2. Welche Inhalte muss oder soll die Satzung haben?
d. Welche Zwecke können mit einem Verein verfolgt werden?
Vereine können im Rahmen von § 134 BGB, § 138 BGB zu jedem Zweck gegründet werden:
Wird ein wirtschaftlicher Geschäftsbetrieb verfolgt, handelt es sich um einen wirtschaftlichen Verein (§ 22 BGB).
Im Übrigen handelt es sich um nichtwirtschaftliche Vereine (Idealvereine, § 21 BGB), die unter Umständen auch steuerrechtlich "gemeinnützig" sein können (§ 52 AO).

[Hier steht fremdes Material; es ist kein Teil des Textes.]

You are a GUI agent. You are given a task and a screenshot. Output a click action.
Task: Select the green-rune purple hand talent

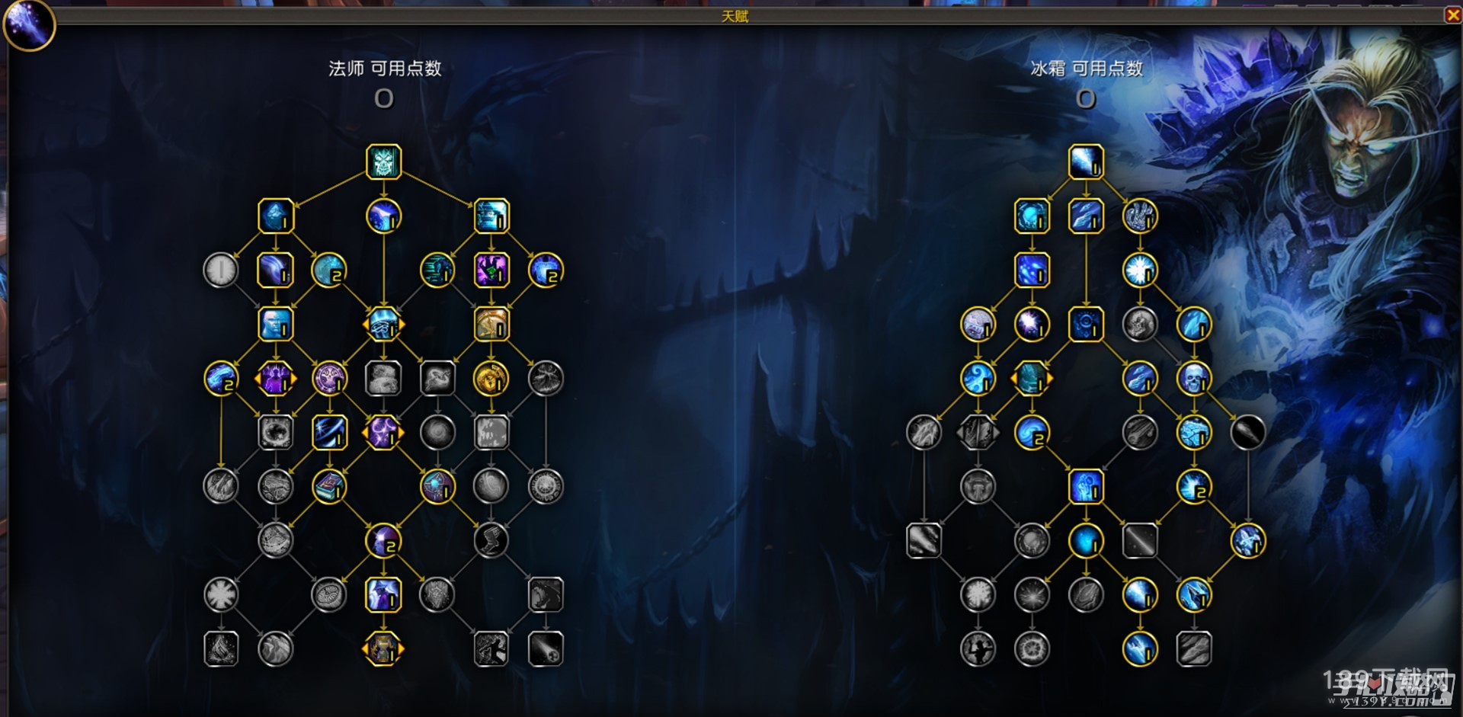click(x=491, y=270)
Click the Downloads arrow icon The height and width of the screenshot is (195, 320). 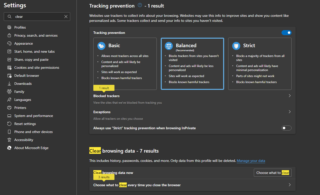click(9, 84)
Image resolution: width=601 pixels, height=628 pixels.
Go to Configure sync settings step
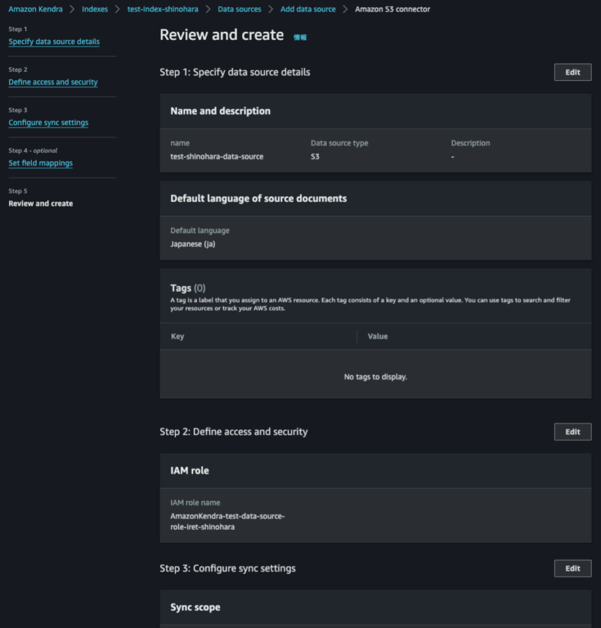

Entscheidend ist diese Abgrenzung für die Erlangung der Rechtsfähigkeit:
Bei wirtschaftlichen Vereinen ist eine staatliche Genehmigung erforderlich (Konzessionssystem). Ohne Genehmigung gilt nach § 54 Abs. 1 BGB GbR-Recht (§ 705 ff. BGB), bei einem Handelsgewerbe sogar OHG-Recht (§ 105 ff. HGB). Die Eintragung ist dann rein deklaratorisch, da bereits die staatliche Genehmigung vorliegt, vgl. § 22 BGB.
Bei Idealvereinen genügt die Eintragung (Registrationssystem). Auch ohne Eintragung wird ein Idealverein weitgehend nach Vereinsrecht behandelt. Bestimmte nichtwirtschaftliche Zwecke werden steuerlich als "gemeinnützig" (§ 52 AO) begünstigt - gesellschaftsrechtlich ist dies aber ohne Belang. Die Eintragung beim Idealverein ist konstitutiv, vgl. § 21 BGB.